The Archive of the Magazine for the George Mason University Community

Mason Memory: Basketball Back in the Day

By Mason Spirit contributor on November 1, 2010


The 2006 Final Four was great. I bought tons of Mason stuff celebrating our historic run. I collected magazine articles, newspaper clippings, Internet articles, and such, so that years from now I can relive those glorious moments.

Ah, but I also remember the good old days.

Carlos Yates

I entered Mason in fall 1975 as a freshman. The original Robinson Hall had just opened. The four buildings where the Finley Building stands were named simply North, South, East, and West. The bookstore was the size of a glorified closet, and you couldn’t even buy a Mason T-shirt. Tuition was $800 a year. There were no dorms.

But there was a basketball team. It played in what resembled a large high school gym at the terminus of Ring Road. Ring Road would eventually become a complete loop (now Patriot Circle), but at the time, it was only half a ring. Inside the gym, students could play pick-up games anytime that did not interfere with the team’s practice schedule. (In fact, I broke my hand my senior year playing basketball in the gym. My professors were kind enough to allow me to tape their lectures and take my exams orally.)

Even in those early days, the fans were rowdy and raucous—both of us. Seriously, many times I counted more players on the court than fans in the stands. We had about three cheerleaders. Admission was free.

These were the days of Division II, Coach Linn, Myron Contee, and Herb Estes. And, boy, were we pumped when we got our big recruit out of Brooklyn, New York, Andre Gaddy. Our schedule was grueling, what with the likes of Mount St. Mary’s.

Kenny Sanders

Then came the days of Carlos Yates, followed by Kenny Sanders. I was at a game at the University of Richmond when Yates singlehandedly destroyed the Spiders. (One year, Yates was the third leading Division I scorer in the nation.) I was in Williamsburg at the ECAC South Tournament (the Colonial Athletic Association [CAA] before it was the CAA) when Navy’s David Robinson singlehandedly destroyed everybody. I was overjoyed when Yates and company beat the University of Alabama, Birmingham (then a top 20 team), and we advanced to our first-ever NIT appearance. We were 21-7 that year. I read with satisfaction the article The Sporting News did on Sanders a few years later.

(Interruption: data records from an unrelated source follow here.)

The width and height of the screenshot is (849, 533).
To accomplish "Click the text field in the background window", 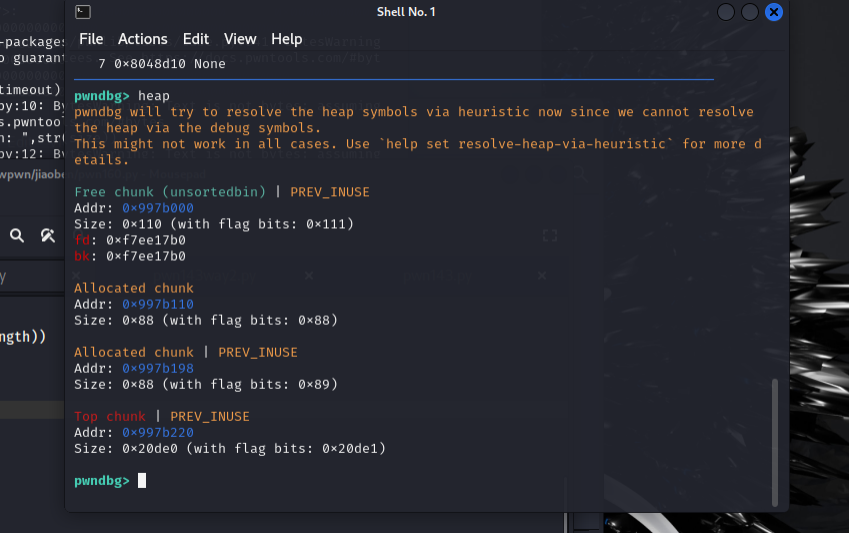I will [30, 277].
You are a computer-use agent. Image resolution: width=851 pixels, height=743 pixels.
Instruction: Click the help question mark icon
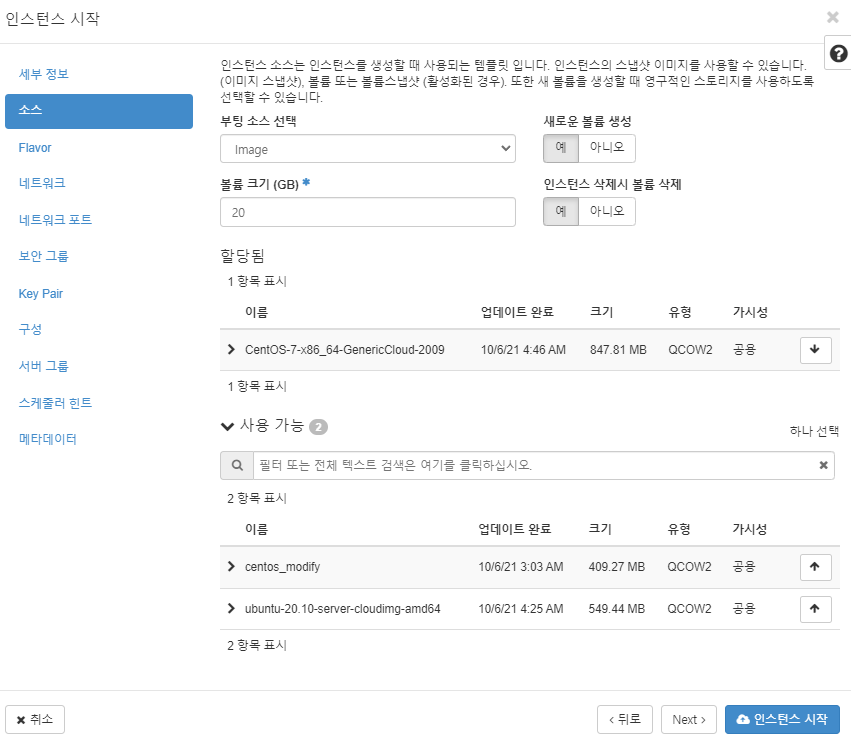(838, 53)
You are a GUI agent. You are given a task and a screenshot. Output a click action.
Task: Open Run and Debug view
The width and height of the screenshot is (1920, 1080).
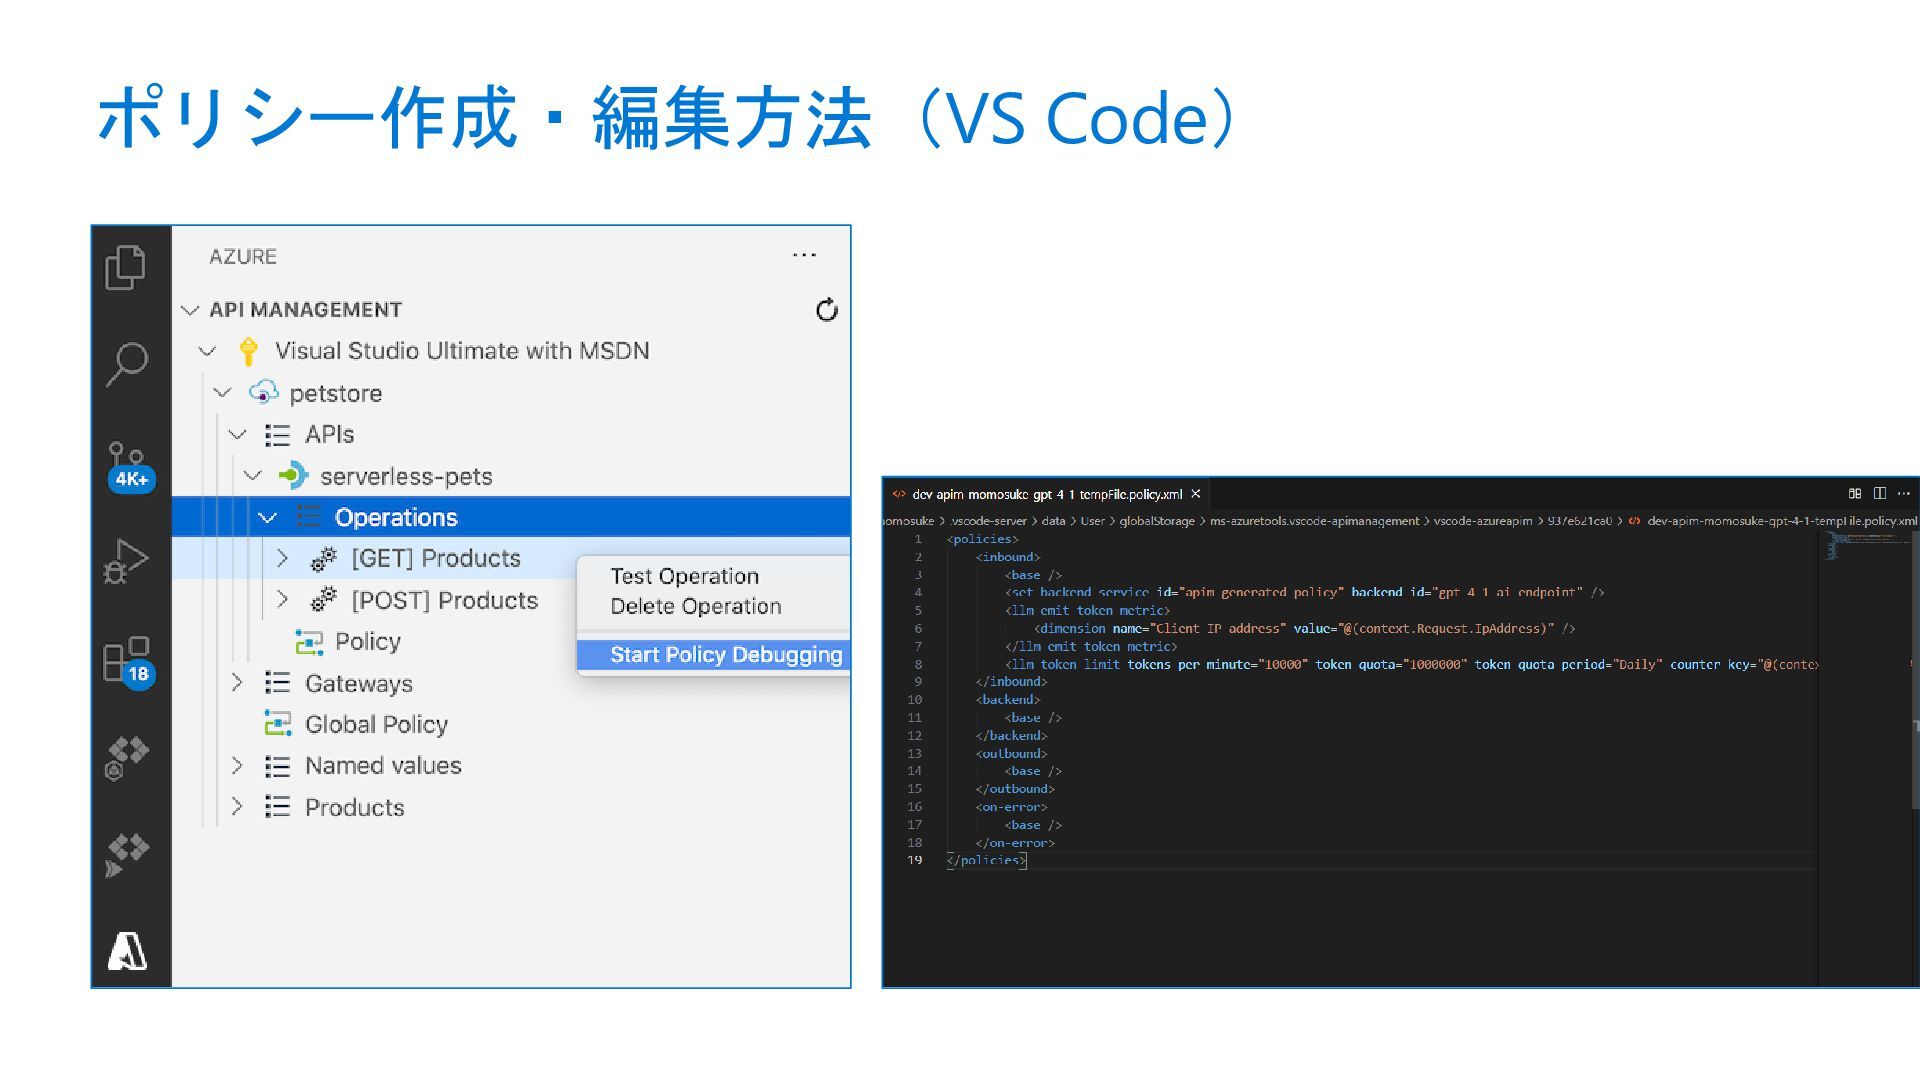click(x=127, y=561)
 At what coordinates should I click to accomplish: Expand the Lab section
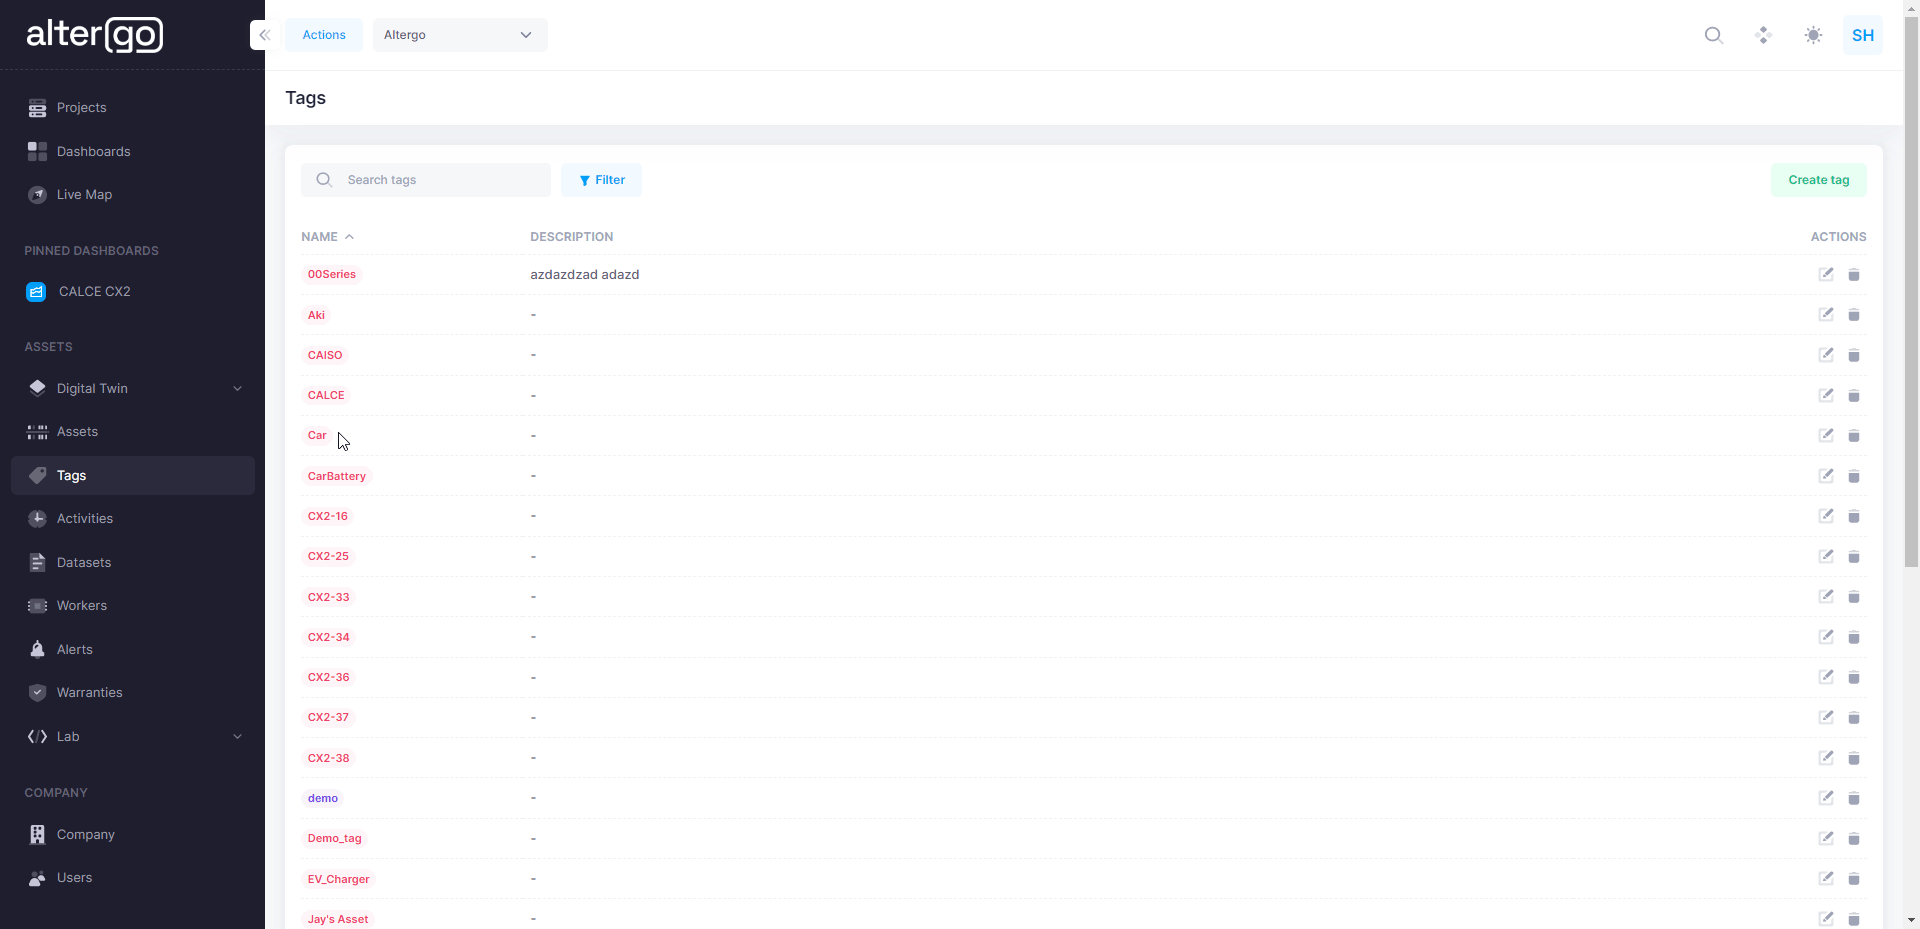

Players and coaches have come and gone. I really liked Ernie Nestor. I rejoiced when we won our first CAA tournament championship to go to the NCAAs where we played Indiana in the first round and shot so badly the CBS commentator referred to us as George “Masonry” (i.e., bricklayers). There have been good years and down years, and through it all I have remained a huge Patriot fan.

And, oh yes, a word about Coach Larranaga. What a man of class and integrity. He brings to our athletic program and our school a level of professionalism, honesty, and even joy of which we can be proud. Forget the Final Four, Coach L is not only a good coach, he is a good man. He is an outstanding ambassador for Mason. Thank you, Coach.

Yes, the Final Four run was magnificent, but being able to look back and see it from the perspective of the past three decades makes it for me all the more special. Thirty-two years of green and gold, and still counting.

—Kirby D. Smith, BA American Studies ’79, is pastor of Oak Forest Baptist Church in Chesterfield, Virginia. He is also an adjunct professor of church history and Old Testament at the John Leland Center for Theological Studies in Richmond.